Fariha Raisa, Feedback Labs | July 1st, 2022
Technology, policymaking, grassroots organizing, and evidence-based decision-making. These are at the heart of the solutions for projects undertaken by the Center for Entrepreneurship and Innovation (CEI). Founded in 2019, CEI is a non-profit organization tackling various societal and development issues through entrepreneurial and social innovation. It has been creating innovative solutions in social entrepreneurship, civic engagement, and SME financing. Moreover, CEI aims to revive local language and literature and promote Nepali artisanal crafts for the income generation of disadvantaged artists.
For the purpose of strengthening community-led initiatives for civic involvement, CEI has developed a tool called Shaasan (meaning governance). This tool is a tech-enabled citizen-led initiative that promotes civic engagement and responsive governance. CEI recently came to LabStorms to discuss challenges related to this tool that involved hiring people with the right mix of skills and experience in civic engagement and technology, technological know-how to understand the workings of an app, and navigating through the complex and convoluted political systems and cultural factors that may hinder or aid their initiative.
- Civic engagements in times of COVID. The app allows citizens to report local civic issues, notify friends, communities and concerned civic/private organizations, and then act by mobilizing community-led change instead of waiting for the government. Discussions centered around the verification of the submitted information. If a large number of people report the same incident, it is more likely that the report is legitimate. If it pertains to a serious offense like robbery or assault, then videos are used as evidence that must be reported to the law enforcement agencies. If the information is false, then the user is flagged. It was also recommended to close the loop with citizens that their representative has taken no action on whether an event is unresolved and follow up if any step is undertaken.

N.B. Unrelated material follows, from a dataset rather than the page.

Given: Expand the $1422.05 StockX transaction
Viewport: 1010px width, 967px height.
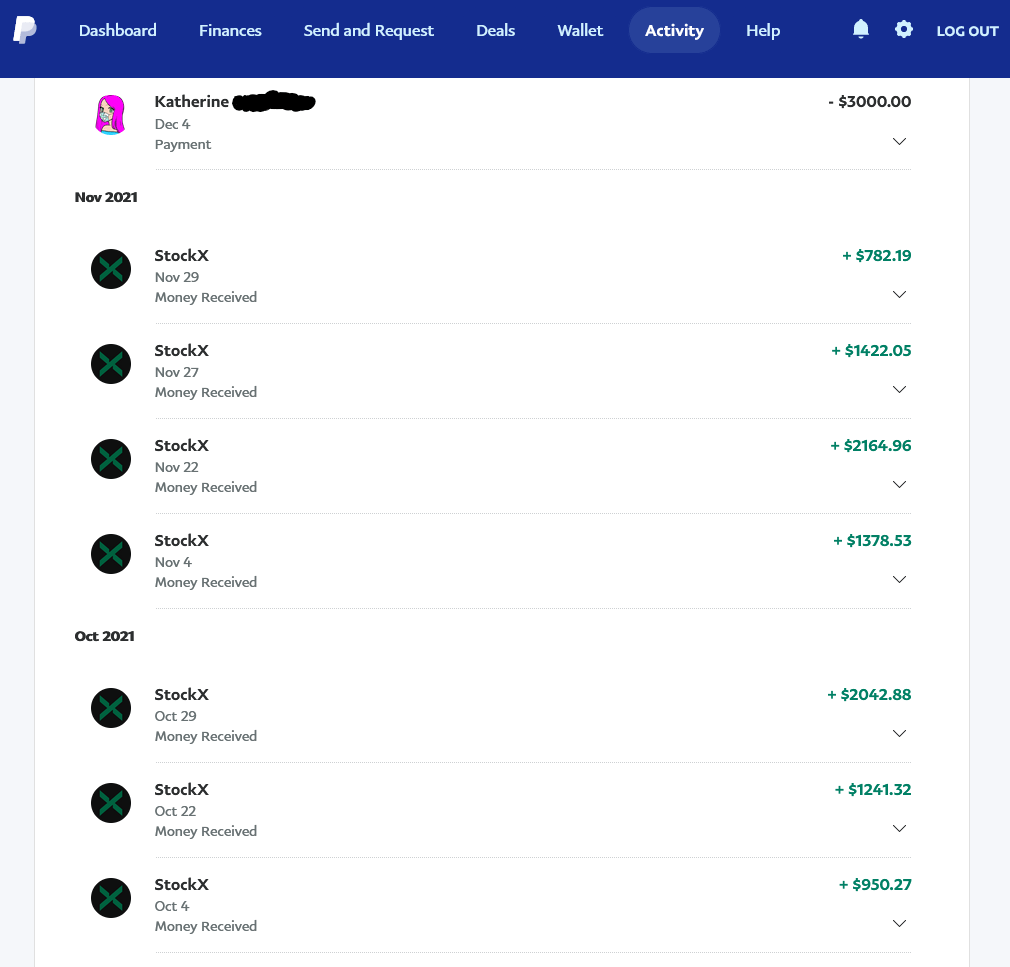Looking at the screenshot, I should tap(899, 390).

- Informed decisions for technological know-how. As a non-profit that is not a tech company, it becomes too difficult to upkeep as it requires many resources in maintaining a platform. This means that lack of capacity from the team and lack of resources make it difficult to sustain a tech platform. As such, conversations revolved around outsourcing as opposed to an in-house tech team. A hybrid solution was proposed to have an in-house tech lead who can project-manage vendors. Participants also suggested creating a resource map of all the skills CEI has and list what it needs so that time and resources can be optimized. Furthermore, it was recommended to map out any possible presumptions that the tech partner may have in the case of possible tech partners.
- Scaling the tool for the greater good. Scaling a tech solution is often a hybrid of sourcing skills needed to build the platform if it is not a tech company. Attendees suggested using existing platforms that offer scaled capabilities and then dedicating internal owners that will help to manage and grow the platform. Moreover, user-centered design is essential as well, and it was recommended to plan out the data and user requirements long before the app is in the field with people logging in. Participants also warned of the possibility of being overly ambitious and suggested looking at smaller prototypes to help CEI get to the larger vision.
As the session drew to an end, CEI concluded with action steps following ideas from the participants. One of the major takeaways was conducting a resource mapping to uncover all needed components before diving into scaling the project. CEI also emphasized closing the loop with the citizens to keep them engaged throughout the process.